Stored data entries
....

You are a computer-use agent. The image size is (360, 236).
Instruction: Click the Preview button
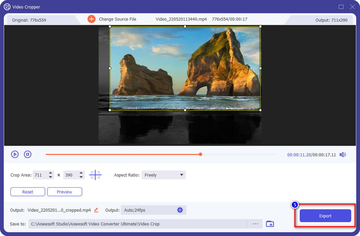[x=64, y=192]
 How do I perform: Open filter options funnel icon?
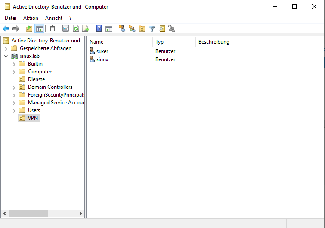pos(152,29)
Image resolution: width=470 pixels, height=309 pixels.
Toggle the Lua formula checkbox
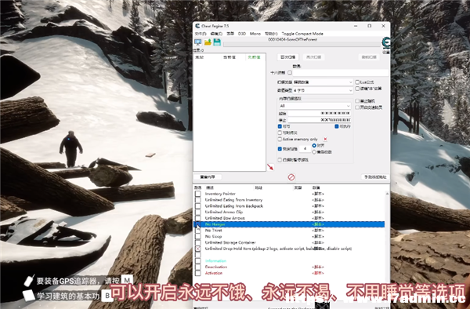(357, 82)
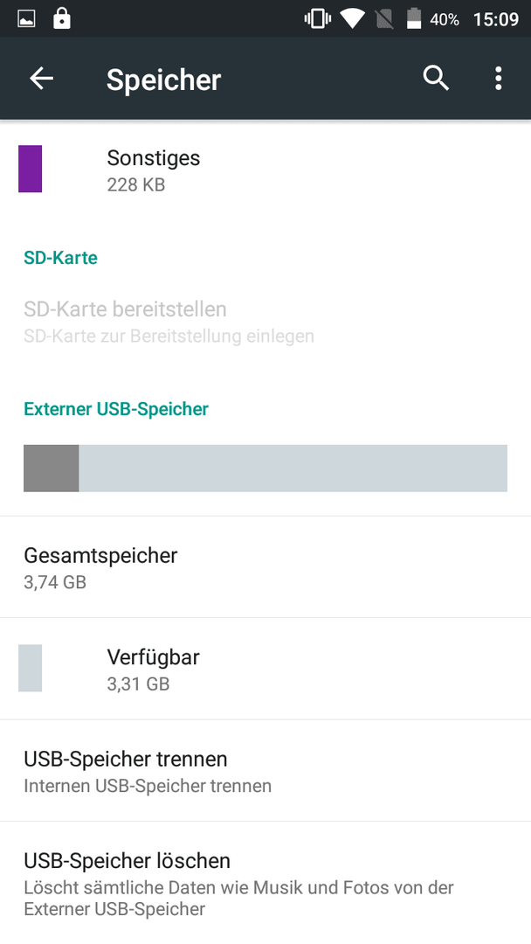Screen dimensions: 531x944
Task: Open search with the magnifier icon
Action: pyautogui.click(x=436, y=79)
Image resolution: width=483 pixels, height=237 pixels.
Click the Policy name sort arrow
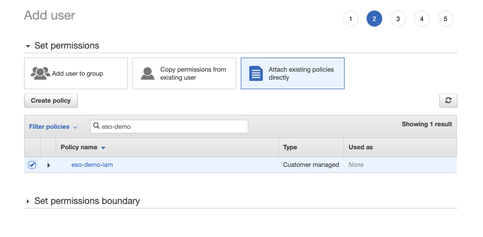pos(103,148)
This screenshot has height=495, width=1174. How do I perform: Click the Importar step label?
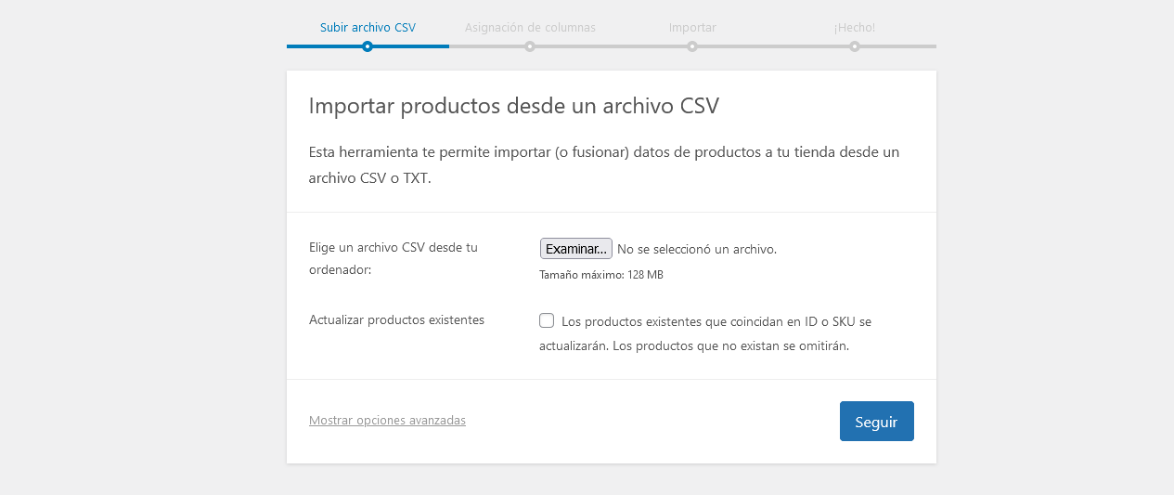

....

Begin at the line with "Click the Policy name sort arrow" and end at the last line of the data above. Reproduce those lines exactly, but not the pictures.

Click the Policy name sort arrow
pos(103,148)
This screenshot has height=495, width=1174. How do I perform: Click the Importar step label?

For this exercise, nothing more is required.